* _TASK DIRECTIONS_: With nothing omitted, transcribe the entries exactly as written.

◆ ◆ ◆ ◆

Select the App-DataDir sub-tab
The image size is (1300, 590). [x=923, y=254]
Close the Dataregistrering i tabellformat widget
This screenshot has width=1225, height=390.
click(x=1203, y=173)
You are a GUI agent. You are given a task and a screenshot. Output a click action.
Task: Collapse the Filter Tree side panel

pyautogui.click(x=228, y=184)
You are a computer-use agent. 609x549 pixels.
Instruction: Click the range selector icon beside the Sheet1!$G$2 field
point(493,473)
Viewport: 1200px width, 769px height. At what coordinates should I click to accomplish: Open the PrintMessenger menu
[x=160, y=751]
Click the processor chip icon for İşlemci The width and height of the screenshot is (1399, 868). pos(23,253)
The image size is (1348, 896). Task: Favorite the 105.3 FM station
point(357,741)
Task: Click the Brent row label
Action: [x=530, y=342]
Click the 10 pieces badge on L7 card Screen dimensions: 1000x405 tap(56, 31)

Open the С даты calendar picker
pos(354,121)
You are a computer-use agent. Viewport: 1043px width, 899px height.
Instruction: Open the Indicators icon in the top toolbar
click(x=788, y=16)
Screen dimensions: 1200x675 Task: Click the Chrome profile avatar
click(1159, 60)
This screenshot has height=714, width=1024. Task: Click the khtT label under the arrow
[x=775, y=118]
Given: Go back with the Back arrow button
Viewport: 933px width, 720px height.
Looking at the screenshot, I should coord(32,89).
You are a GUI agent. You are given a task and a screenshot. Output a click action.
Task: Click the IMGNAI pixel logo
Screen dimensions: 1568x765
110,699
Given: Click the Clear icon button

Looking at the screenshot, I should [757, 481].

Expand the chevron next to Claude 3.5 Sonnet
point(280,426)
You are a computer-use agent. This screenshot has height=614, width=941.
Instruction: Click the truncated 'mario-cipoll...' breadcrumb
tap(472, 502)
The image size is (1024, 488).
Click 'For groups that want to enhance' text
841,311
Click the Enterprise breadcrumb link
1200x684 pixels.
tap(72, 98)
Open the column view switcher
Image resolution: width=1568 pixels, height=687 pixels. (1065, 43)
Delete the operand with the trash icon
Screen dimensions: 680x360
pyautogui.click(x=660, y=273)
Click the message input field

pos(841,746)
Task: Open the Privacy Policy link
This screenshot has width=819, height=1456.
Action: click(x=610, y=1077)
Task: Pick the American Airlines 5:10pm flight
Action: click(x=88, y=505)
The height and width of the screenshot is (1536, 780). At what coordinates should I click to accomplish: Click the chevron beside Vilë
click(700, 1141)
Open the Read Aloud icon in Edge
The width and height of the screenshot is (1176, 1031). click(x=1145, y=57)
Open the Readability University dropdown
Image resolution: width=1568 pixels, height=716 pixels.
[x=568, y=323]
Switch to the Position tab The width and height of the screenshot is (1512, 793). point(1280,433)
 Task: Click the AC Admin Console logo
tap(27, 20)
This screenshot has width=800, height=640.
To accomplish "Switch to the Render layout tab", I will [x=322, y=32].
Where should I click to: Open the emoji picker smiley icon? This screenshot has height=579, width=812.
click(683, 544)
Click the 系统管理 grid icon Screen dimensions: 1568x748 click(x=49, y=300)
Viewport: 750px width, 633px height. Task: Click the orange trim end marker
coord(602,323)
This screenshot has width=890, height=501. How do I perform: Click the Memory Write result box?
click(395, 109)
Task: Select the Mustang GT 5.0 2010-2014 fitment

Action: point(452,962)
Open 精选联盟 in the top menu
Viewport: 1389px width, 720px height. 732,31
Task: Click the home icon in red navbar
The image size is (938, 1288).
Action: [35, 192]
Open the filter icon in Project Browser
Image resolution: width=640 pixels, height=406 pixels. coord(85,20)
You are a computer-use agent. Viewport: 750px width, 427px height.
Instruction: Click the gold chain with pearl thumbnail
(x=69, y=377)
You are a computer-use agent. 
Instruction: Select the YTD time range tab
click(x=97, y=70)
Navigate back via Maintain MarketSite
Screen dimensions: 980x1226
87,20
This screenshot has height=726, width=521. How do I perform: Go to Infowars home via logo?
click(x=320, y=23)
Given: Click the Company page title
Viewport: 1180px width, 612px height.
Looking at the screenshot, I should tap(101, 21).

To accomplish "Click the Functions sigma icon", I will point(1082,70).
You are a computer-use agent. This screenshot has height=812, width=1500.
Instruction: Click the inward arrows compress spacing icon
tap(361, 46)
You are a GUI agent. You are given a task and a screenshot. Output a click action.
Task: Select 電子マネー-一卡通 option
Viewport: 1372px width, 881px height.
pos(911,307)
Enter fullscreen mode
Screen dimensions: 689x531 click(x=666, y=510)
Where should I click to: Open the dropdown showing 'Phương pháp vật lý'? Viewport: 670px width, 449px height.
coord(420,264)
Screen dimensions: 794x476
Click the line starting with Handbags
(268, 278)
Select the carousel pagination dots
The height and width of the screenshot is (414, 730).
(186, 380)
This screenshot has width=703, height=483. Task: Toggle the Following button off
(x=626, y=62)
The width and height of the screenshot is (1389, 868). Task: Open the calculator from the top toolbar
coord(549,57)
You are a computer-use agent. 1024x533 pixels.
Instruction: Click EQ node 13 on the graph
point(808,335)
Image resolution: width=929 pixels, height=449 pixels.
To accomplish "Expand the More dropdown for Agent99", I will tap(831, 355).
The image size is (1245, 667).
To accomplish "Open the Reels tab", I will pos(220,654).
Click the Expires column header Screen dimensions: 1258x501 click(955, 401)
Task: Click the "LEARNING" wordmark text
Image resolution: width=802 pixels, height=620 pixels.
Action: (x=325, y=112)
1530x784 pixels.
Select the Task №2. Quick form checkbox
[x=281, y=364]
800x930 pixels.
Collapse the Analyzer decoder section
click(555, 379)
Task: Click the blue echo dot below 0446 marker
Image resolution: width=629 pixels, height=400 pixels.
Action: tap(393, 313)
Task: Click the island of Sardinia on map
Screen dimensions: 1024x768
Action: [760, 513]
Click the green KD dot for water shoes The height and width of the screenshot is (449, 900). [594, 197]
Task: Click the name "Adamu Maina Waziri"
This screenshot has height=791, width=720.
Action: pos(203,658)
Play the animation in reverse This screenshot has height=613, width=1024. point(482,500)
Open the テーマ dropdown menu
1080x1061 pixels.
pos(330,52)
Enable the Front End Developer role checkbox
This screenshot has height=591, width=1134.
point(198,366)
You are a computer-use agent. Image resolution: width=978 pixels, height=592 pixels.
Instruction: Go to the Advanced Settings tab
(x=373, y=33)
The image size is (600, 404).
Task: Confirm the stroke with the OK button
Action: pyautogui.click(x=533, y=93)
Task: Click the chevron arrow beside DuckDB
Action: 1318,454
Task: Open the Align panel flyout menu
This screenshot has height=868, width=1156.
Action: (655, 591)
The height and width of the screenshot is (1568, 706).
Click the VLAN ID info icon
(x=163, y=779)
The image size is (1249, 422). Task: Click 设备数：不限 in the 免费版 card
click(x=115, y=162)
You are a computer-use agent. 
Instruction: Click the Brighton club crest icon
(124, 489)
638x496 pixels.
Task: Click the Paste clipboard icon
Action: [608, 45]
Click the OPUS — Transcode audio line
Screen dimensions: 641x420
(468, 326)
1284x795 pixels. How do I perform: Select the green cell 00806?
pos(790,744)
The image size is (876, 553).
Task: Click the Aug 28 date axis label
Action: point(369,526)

◆ ◆ ◆ ◆

* _EXPECTED ANSWER_:
Select the App-DataDir sub-tab
The image size is (1300, 590). [x=923, y=254]
Close the Dataregistrering i tabellformat widget
This screenshot has width=1225, height=390.
click(x=1203, y=173)
You are a GUI agent. You are given a task and a screenshot. Output a click action.
Task: Collapse the Filter Tree side panel

pyautogui.click(x=228, y=184)
You are a computer-use agent. 609x549 pixels.
Instruction: Click the range selector icon beside the Sheet1!$G$2 field
point(493,473)
Viewport: 1200px width, 769px height. At what coordinates should I click to accomplish: Open the PrintMessenger menu
[x=160, y=751]
Click the processor chip icon for İşlemci The width and height of the screenshot is (1399, 868). pos(23,253)
The image size is (1348, 896). Task: Favorite the 105.3 FM station
point(357,741)
Task: Click the Brent row label
Action: [x=530, y=342]
Click the 10 pieces badge on L7 card Screen dimensions: 1000x405 tap(56, 31)

Open the С даты calendar picker
pos(354,121)
You are a computer-use agent. Viewport: 1043px width, 899px height.
Instruction: Open the Indicators icon in the top toolbar
click(x=788, y=16)
Screen dimensions: 1200x675 Task: Click the Chrome profile avatar
click(1159, 60)
This screenshot has height=714, width=1024. Task: Click the khtT label under the arrow
[x=775, y=118]
Given: Go back with the Back arrow button
Viewport: 933px width, 720px height.
Looking at the screenshot, I should coord(32,89).
You are a GUI agent. You are given a task and a screenshot. Output a click action.
Task: Click the IMGNAI pixel logo
Screen dimensions: 1568x765
110,699
Given: Click the Clear icon button

Looking at the screenshot, I should [757, 481].

Expand the chevron next to Claude 3.5 Sonnet
point(280,426)
You are a computer-use agent. This screenshot has height=614, width=941.
Instruction: Click the truncated 'mario-cipoll...' breadcrumb
tap(472, 502)
The image size is (1024, 488).
Click 'For groups that want to enhance' text
841,311
Click the Enterprise breadcrumb link
1200x684 pixels.
tap(72, 98)
Open the column view switcher
Image resolution: width=1568 pixels, height=687 pixels. (1065, 43)
Delete the operand with the trash icon
Screen dimensions: 680x360
pyautogui.click(x=660, y=273)
Click the message input field

pos(841,746)
Task: Open the Privacy Policy link
This screenshot has width=819, height=1456.
Action: click(x=610, y=1077)
Task: Pick the American Airlines 5:10pm flight
Action: click(x=88, y=505)
The height and width of the screenshot is (1536, 780). At what coordinates should I click to accomplish: Click the chevron beside Vilë
click(700, 1141)
Open the Read Aloud icon in Edge
The width and height of the screenshot is (1176, 1031). click(x=1145, y=57)
Open the Readability University dropdown
Image resolution: width=1568 pixels, height=716 pixels.
[x=568, y=323]
Switch to the Position tab The width and height of the screenshot is (1512, 793). point(1280,433)
 Task: Click the AC Admin Console logo
tap(27, 20)
This screenshot has width=800, height=640.
To accomplish "Switch to the Render layout tab", I will [x=322, y=32].
Where should I click to: Open the emoji picker smiley icon? This screenshot has height=579, width=812.
click(683, 544)
Click the 系统管理 grid icon Screen dimensions: 1568x748 click(x=49, y=300)
Viewport: 750px width, 633px height. Task: Click the orange trim end marker
coord(602,323)
This screenshot has width=890, height=501. How do I perform: Click the Memory Write result box?
click(395, 109)
Task: Select the Mustang GT 5.0 2010-2014 fitment

Action: point(452,962)
Open 精选联盟 in the top menu
Viewport: 1389px width, 720px height. 732,31
Task: Click the home icon in red navbar
The image size is (938, 1288).
Action: [35, 192]
Open the filter icon in Project Browser
Image resolution: width=640 pixels, height=406 pixels. coord(85,20)
You are a computer-use agent. Viewport: 750px width, 427px height.
Instruction: Click the gold chain with pearl thumbnail
(x=69, y=377)
You are a computer-use agent. 
Instruction: Select the YTD time range tab
click(x=97, y=70)
Navigate back via Maintain MarketSite
Screen dimensions: 980x1226
87,20
This screenshot has height=726, width=521. How do I perform: Go to Infowars home via logo?
click(x=320, y=23)
Given: Click the Company page title
Viewport: 1180px width, 612px height.
Looking at the screenshot, I should tap(101, 21).

To accomplish "Click the Functions sigma icon", I will point(1082,70).
You are a computer-use agent. This screenshot has height=812, width=1500.
Instruction: Click the inward arrows compress spacing icon
tap(361, 46)
You are a GUI agent. You are given a task and a screenshot. Output a click action.
Task: Select 電子マネー-一卡通 option
Viewport: 1372px width, 881px height.
pos(911,307)
Enter fullscreen mode
Screen dimensions: 689x531 click(x=666, y=510)
Where should I click to: Open the dropdown showing 'Phương pháp vật lý'? Viewport: 670px width, 449px height.
coord(420,264)
Screen dimensions: 794x476
Click the line starting with Handbags
(268, 278)
Select the carousel pagination dots
The height and width of the screenshot is (414, 730).
(186, 380)
This screenshot has width=703, height=483. Task: Toggle the Following button off
(x=626, y=62)
The width and height of the screenshot is (1389, 868). Task: Open the calculator from the top toolbar
coord(549,57)
You are a computer-use agent. 1024x533 pixels.
Instruction: Click EQ node 13 on the graph
point(808,335)
Image resolution: width=929 pixels, height=449 pixels.
To accomplish "Expand the More dropdown for Agent99", I will tap(831, 355).
The image size is (1245, 667).
To accomplish "Open the Reels tab", I will pos(220,654).
Click the Expires column header Screen dimensions: 1258x501 click(955, 401)
Task: Click the "LEARNING" wordmark text
Image resolution: width=802 pixels, height=620 pixels.
Action: (x=325, y=112)
1530x784 pixels.
Select the Task №2. Quick form checkbox
[x=281, y=364]
800x930 pixels.
Collapse the Analyzer decoder section
click(555, 379)
Task: Click the blue echo dot below 0446 marker
Image resolution: width=629 pixels, height=400 pixels.
Action: tap(393, 313)
Task: Click the island of Sardinia on map
Screen dimensions: 1024x768
Action: [760, 513]
Click the green KD dot for water shoes The height and width of the screenshot is (449, 900). [594, 197]
Task: Click the name "Adamu Maina Waziri"
This screenshot has height=791, width=720.
Action: pos(203,658)
Play the animation in reverse This screenshot has height=613, width=1024. point(482,500)
Open the テーマ dropdown menu
1080x1061 pixels.
pos(330,52)
Enable the Front End Developer role checkbox
This screenshot has height=591, width=1134.
point(198,366)
You are a computer-use agent. Image resolution: width=978 pixels, height=592 pixels.
Instruction: Go to the Advanced Settings tab
(x=373, y=33)
The image size is (600, 404).
Task: Confirm the stroke with the OK button
Action: pyautogui.click(x=533, y=93)
Task: Click the chevron arrow beside DuckDB
Action: 1318,454
Task: Open the Align panel flyout menu
This screenshot has height=868, width=1156.
Action: (655, 591)
The height and width of the screenshot is (1568, 706).
Click the VLAN ID info icon
(x=163, y=779)
The image size is (1249, 422). Task: Click 设备数：不限 in the 免费版 card
click(x=115, y=162)
You are a computer-use agent. 
Instruction: Click the Brighton club crest icon
(124, 489)
638x496 pixels.
Task: Click the Paste clipboard icon
Action: [608, 45]
Click the OPUS — Transcode audio line
Screen dimensions: 641x420
(468, 326)
1284x795 pixels. How do I perform: Select the green cell 00806?
pos(790,744)
The image size is (876, 553).
Task: Click the Aug 28 date axis label
Action: point(369,526)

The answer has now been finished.